The Telegraph‘s Robert Taylor has written an excellent comment piece with which readers of the Daily Sceptic (and our previous incarnation Lockdown Sceptics) will readily identify, entitled: “Bravo to the lockdown sceptics, who were smeared and dismissed for daring to defend freedom.” Responding to lockdown-Chancellor Rishi Sunak’s comments in the Spectator that he was a lonely voice in Cabinet challenging the groupthink and Sageocracy that Boris had allowed to take hold, Taylor writes of his relief to learn that “one of the most senior members of Government during that whole lockdown business has finally admitted that the strategy was overdone, badly handled and badly communicated”.
I had to do a double take when I saw the reports. For those long lockdown months, nobody in government, let alone the Cabinet, was prepared to say any such thing. It was left to a few courageous journalists and scientists to take on the overwhelming force of the lockdown fanatics, with police fining people for sitting on park benches and neighbours eagerly shopping each other like this was some authoritarian country.
The brave few kept the flag of personal freedom alive. That really is no exaggeration. And they paid heavily for it. On social media the abuse was intense. You don’t care about lives! they snarled. You’re murderers! they claimed.
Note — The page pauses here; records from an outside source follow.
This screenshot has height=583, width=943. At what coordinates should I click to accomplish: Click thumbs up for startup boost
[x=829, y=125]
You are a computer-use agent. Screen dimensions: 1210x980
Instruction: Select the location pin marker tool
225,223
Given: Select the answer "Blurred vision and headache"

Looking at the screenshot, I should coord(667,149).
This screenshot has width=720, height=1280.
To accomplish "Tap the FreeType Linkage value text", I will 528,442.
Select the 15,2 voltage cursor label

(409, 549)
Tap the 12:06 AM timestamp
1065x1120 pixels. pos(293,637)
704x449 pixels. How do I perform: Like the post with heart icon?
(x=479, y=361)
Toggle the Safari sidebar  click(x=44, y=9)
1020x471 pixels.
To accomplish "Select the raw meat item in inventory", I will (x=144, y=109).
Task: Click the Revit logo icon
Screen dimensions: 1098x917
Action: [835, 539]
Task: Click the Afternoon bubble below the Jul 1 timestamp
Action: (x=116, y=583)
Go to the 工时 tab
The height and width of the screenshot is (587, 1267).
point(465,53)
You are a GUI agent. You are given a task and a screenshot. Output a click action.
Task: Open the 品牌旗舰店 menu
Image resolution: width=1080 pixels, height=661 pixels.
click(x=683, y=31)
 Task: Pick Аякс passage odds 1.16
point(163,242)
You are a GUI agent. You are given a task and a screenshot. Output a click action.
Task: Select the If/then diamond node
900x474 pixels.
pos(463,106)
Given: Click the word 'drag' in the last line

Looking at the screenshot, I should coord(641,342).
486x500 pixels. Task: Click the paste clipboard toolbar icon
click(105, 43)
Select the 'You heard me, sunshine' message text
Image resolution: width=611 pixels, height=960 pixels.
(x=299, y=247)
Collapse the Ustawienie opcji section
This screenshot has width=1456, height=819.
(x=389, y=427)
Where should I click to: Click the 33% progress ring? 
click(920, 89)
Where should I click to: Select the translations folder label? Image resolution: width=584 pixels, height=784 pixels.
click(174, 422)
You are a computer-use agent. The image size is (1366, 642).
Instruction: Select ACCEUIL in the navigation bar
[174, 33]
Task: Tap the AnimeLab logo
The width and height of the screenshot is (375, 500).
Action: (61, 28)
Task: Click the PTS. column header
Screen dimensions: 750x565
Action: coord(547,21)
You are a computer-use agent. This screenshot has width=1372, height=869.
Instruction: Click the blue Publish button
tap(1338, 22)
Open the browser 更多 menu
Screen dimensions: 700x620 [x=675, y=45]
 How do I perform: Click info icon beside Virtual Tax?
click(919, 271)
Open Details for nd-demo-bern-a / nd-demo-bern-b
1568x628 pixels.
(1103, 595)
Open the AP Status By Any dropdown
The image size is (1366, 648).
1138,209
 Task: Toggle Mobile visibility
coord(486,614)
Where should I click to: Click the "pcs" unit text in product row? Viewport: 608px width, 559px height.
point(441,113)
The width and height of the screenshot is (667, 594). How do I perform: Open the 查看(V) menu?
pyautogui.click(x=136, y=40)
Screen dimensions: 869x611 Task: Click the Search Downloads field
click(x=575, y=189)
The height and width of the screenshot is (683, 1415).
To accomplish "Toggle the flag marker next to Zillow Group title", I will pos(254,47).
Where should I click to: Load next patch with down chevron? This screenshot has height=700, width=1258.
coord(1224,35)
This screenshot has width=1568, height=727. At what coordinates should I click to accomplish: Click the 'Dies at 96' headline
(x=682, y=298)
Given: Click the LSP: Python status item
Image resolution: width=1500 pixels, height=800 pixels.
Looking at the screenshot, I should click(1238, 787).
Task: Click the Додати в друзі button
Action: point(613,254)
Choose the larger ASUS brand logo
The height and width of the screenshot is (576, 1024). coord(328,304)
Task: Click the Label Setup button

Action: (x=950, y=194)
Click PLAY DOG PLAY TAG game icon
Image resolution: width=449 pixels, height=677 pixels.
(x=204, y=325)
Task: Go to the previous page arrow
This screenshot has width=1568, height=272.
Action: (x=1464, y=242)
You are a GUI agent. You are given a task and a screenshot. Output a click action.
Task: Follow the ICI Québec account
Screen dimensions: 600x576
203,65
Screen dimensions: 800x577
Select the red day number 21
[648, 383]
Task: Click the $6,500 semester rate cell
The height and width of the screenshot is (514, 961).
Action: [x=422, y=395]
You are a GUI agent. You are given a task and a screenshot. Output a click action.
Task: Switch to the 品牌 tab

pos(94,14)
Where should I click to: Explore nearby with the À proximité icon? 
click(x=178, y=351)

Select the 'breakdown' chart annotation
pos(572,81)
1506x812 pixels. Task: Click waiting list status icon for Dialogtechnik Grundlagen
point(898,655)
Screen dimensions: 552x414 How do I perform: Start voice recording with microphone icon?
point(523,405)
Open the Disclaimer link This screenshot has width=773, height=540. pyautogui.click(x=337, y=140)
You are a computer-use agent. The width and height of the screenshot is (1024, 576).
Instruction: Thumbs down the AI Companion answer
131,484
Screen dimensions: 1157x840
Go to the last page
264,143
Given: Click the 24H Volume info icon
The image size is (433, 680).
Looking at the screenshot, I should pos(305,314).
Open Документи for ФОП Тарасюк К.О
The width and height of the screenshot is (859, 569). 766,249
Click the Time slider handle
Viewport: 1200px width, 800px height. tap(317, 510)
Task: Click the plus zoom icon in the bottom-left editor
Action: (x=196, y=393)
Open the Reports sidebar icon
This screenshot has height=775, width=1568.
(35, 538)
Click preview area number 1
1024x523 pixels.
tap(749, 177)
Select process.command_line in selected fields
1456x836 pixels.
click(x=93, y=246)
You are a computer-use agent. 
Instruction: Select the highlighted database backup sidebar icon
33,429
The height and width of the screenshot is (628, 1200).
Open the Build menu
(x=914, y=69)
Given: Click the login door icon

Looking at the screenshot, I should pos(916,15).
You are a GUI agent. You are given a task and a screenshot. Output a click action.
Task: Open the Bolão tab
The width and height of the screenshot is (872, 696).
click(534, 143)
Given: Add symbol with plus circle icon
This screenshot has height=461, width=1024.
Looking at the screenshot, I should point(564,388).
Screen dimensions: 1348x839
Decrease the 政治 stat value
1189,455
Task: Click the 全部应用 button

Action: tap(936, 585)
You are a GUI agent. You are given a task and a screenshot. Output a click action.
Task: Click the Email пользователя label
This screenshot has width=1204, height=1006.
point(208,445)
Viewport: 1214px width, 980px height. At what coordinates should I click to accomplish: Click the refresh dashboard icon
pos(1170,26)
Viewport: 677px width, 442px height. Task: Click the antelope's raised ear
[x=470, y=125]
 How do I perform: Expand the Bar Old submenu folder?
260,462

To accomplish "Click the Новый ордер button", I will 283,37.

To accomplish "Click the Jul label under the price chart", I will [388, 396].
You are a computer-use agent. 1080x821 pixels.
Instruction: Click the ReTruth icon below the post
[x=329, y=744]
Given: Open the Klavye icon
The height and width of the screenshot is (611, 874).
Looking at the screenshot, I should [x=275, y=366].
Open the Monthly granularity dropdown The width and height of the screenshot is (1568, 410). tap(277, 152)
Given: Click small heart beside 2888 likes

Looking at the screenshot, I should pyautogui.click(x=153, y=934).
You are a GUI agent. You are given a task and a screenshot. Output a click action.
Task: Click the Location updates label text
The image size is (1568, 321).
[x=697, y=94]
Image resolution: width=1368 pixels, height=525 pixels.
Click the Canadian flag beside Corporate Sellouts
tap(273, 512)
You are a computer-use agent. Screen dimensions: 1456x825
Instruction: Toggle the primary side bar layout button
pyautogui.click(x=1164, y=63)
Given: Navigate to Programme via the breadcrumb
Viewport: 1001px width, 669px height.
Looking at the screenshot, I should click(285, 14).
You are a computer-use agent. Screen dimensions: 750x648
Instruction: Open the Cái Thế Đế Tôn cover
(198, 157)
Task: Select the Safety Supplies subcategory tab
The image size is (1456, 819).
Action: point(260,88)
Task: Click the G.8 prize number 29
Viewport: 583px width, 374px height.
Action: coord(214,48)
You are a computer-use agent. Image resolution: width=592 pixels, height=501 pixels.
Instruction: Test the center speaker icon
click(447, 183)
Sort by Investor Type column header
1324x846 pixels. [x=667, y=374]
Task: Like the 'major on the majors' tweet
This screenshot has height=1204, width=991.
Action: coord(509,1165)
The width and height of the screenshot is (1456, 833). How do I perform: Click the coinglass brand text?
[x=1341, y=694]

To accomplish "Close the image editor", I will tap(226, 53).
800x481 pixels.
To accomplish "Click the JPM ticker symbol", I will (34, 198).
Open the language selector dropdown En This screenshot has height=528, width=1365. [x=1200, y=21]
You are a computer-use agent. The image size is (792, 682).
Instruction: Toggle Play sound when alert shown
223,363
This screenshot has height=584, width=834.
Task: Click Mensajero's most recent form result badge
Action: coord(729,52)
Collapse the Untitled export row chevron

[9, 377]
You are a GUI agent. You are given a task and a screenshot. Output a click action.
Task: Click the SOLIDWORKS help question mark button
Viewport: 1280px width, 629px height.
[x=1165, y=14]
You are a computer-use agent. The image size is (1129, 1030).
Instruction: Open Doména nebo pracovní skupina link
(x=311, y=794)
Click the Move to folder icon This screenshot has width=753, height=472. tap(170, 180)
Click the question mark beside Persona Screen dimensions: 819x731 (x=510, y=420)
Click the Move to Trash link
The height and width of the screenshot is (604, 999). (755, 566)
And in the mainstream, things weren’t much better. You’re a “small, disproportionately influential faction,” moaned a Guardian Leader, that “denies the virulence of the virus”. Thanks for that.
One MP, Neil O’Brien, took it upon himself to publicly discredit any sceptic, declaring “they have a hell of a lot to answer for”. No, you do Mr O’Brien, for stifling free debate, along with certain mainstream news outlets for failing over a two-year period to examine whether lockdown might cause more harm than good.
Yes, it was lonely. But now the man who was responsible for running the nation’s finances belatedly tells us that we were not alone. He now tells us it was wrong to empower scientists to such a degree; wrong to allow Sage such sway over policy; wrong not to consider the long-term impact of lockdown on people’s health and wellbeing; wrong not to discuss the inevitable huge delays to cancer, heart disease and diabetes diagnoses; wrong to close schools; and wrong to instill such fear.
That’s what some of us have been saying all along, and copping a pile of abuse for our troubles. Sunak even tells us that he was prevented from discussing his doubts, and that when he tried to do so he was met with a brick wall of silence.
Worth reading in full.
Nonetheless, Sunak still won’t say it was a mistake to lock down, showing that even the most sceptical of those in power at the time struggle to admit the enormity of what they did and apologise for it. But it’s good to hear more scepticism from those who were in Government at the time, and also a clear statement that the way decisions were made and the way debate both internally and externally was censored was harmful and wrong. Yet debate is still routinely being censored on social media, showing the problem is still with us.
I also somehow doubt Neil O’Brien “took it upon himself” – given how unusual it is for MPs to engage in attacks on respected scientists like Oxford’s Professor Sunetra Gupta, at the Daily Sceptic we have long suspected he was put up to Project Smear by certain members of the Government.
Stop Press: Not surprisingly, Sunak’s Spectator interview has prompted a backlash from lockdown-fanatical former Downing Street employees.
‘Mad Monk’ and ex-Boris right-hand man Dominic Cummings claimed on Twitter the interview is “dangerous rubbish” and “reads like a man whose epicly bad campaign has melted his brain and he’s about to quit politics”.
Meanwhile, Lee Cain, then-Downing Street Head of Communications, tweeted:
Huge admirer of Rishi Sunak but his position on lockdown is simply wrong. It would have been morally irresponsible of the govt not to implement lockdown in spring 2020 – the failure to do so would have killed tens-of-thousands of people who survived Covid. In addition, without lockdown the NHS simply could not have survived and would have been overwhelmed. This would have seen an even greater backlog of excess deaths for missed cancer appointments etc.
Looks like lockdown orthodoxy is alive and well among its U.K. architects, who still believe it saved lives and the NHS would have been ‘overwhelmed’ without it – as though Sweden doesn’t exist, infections weren’t already falling ahead of the lockdown, and Covid then conveniently disappeared and left anyone who avoided it in spring 2020 alone and undisturbed for the rest of their lives.